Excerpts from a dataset
━━━━━━━━

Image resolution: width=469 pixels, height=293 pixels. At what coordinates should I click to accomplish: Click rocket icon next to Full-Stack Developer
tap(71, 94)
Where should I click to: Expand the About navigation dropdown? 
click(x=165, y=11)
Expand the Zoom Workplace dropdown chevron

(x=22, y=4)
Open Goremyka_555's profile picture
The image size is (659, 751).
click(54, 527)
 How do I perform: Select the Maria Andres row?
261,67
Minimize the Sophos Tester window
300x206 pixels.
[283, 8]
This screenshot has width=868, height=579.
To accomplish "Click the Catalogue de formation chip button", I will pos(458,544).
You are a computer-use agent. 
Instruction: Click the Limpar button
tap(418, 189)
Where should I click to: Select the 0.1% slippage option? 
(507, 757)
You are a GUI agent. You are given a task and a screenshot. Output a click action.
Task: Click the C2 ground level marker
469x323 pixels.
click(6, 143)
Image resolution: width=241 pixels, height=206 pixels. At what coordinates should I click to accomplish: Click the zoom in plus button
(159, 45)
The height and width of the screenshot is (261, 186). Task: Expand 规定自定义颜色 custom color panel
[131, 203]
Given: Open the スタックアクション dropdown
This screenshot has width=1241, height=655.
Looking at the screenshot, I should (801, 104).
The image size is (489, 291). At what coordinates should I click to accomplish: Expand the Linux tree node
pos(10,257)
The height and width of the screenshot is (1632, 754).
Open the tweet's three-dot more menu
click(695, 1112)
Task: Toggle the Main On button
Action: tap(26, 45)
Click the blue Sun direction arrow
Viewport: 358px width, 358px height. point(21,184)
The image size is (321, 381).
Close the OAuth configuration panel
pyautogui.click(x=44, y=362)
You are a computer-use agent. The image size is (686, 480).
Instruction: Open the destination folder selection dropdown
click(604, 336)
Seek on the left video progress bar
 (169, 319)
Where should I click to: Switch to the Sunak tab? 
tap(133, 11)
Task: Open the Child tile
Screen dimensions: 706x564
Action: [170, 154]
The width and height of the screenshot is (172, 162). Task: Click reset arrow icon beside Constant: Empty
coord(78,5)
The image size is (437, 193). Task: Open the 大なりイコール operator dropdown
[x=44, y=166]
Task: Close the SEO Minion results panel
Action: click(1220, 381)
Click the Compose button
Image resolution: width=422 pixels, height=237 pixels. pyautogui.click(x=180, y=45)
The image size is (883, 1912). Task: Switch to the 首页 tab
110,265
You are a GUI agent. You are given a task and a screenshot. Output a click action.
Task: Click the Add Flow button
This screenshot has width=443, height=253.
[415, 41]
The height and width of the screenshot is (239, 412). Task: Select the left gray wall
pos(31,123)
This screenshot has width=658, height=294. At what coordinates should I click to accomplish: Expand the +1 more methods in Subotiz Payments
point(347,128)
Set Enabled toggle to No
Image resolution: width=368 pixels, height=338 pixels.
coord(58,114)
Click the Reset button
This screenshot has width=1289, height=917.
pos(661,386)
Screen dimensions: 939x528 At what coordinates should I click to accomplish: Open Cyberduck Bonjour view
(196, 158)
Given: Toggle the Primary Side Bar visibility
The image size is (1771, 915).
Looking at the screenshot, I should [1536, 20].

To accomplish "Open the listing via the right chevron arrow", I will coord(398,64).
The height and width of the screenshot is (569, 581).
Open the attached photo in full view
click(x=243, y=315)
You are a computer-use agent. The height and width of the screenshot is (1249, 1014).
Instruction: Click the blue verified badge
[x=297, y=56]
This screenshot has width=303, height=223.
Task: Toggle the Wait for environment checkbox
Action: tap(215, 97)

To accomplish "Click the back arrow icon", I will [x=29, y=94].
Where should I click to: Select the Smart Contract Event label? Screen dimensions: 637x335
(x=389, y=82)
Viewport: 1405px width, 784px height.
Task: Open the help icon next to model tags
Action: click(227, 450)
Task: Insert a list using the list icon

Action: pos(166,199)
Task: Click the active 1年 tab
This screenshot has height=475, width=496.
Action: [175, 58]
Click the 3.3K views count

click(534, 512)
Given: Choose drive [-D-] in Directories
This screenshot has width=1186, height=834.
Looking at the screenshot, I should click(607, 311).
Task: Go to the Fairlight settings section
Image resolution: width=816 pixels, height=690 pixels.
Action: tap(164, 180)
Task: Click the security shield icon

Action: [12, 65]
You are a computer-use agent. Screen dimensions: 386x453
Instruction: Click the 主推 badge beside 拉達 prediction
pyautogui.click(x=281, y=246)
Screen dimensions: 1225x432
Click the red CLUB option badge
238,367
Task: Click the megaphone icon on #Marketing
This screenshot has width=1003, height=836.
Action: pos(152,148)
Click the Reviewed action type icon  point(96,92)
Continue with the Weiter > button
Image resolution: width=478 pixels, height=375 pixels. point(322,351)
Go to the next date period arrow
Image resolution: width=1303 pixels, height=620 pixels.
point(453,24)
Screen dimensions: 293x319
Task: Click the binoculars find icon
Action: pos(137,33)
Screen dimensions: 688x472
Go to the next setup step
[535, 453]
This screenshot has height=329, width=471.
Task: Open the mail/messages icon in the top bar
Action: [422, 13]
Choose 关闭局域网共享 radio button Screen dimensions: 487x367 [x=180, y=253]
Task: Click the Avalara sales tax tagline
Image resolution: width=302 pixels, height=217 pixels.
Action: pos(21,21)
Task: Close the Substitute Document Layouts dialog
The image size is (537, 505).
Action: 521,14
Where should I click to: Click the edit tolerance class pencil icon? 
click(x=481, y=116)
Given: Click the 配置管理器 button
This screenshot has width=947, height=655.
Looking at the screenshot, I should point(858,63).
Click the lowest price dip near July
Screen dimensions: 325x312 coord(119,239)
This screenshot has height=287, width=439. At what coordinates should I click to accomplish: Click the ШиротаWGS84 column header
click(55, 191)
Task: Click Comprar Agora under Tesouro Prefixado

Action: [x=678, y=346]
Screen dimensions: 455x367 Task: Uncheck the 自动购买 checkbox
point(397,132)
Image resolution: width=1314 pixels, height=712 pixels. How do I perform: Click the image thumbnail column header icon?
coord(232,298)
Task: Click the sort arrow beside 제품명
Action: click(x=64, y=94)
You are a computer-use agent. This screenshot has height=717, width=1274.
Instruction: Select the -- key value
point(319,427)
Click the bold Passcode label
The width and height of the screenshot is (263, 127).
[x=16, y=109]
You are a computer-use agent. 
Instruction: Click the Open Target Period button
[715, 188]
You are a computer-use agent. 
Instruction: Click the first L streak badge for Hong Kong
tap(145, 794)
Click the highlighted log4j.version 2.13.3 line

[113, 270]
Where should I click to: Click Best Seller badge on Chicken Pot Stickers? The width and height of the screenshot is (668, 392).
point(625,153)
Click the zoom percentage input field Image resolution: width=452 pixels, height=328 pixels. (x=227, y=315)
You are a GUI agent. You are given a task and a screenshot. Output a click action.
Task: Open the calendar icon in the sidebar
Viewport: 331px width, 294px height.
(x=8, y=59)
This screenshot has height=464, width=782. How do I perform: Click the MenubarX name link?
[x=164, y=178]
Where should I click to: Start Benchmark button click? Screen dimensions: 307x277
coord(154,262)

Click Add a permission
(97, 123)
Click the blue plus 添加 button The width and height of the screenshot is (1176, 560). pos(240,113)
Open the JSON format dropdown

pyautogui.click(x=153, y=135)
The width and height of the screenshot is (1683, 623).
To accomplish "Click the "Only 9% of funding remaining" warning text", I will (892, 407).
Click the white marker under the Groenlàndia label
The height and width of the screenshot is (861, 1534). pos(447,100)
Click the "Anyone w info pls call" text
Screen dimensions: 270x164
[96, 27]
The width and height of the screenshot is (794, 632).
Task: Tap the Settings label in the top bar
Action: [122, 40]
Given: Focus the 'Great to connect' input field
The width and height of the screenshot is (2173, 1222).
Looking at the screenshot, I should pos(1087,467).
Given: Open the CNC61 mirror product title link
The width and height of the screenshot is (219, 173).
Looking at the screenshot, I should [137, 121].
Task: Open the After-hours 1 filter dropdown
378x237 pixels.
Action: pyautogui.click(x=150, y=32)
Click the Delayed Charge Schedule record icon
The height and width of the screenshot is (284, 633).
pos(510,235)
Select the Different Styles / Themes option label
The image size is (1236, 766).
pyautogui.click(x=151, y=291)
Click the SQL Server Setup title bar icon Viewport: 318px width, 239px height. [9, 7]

━━━━━━━━

* [Problem details]:
Search the data for the word "field" and copy each line where it appears.

* [Solution for this exercise]:
Click the zoom percentage input field Image resolution: width=452 pixels, height=328 pixels. (x=227, y=315)
Given: Focus the 'Great to connect' input field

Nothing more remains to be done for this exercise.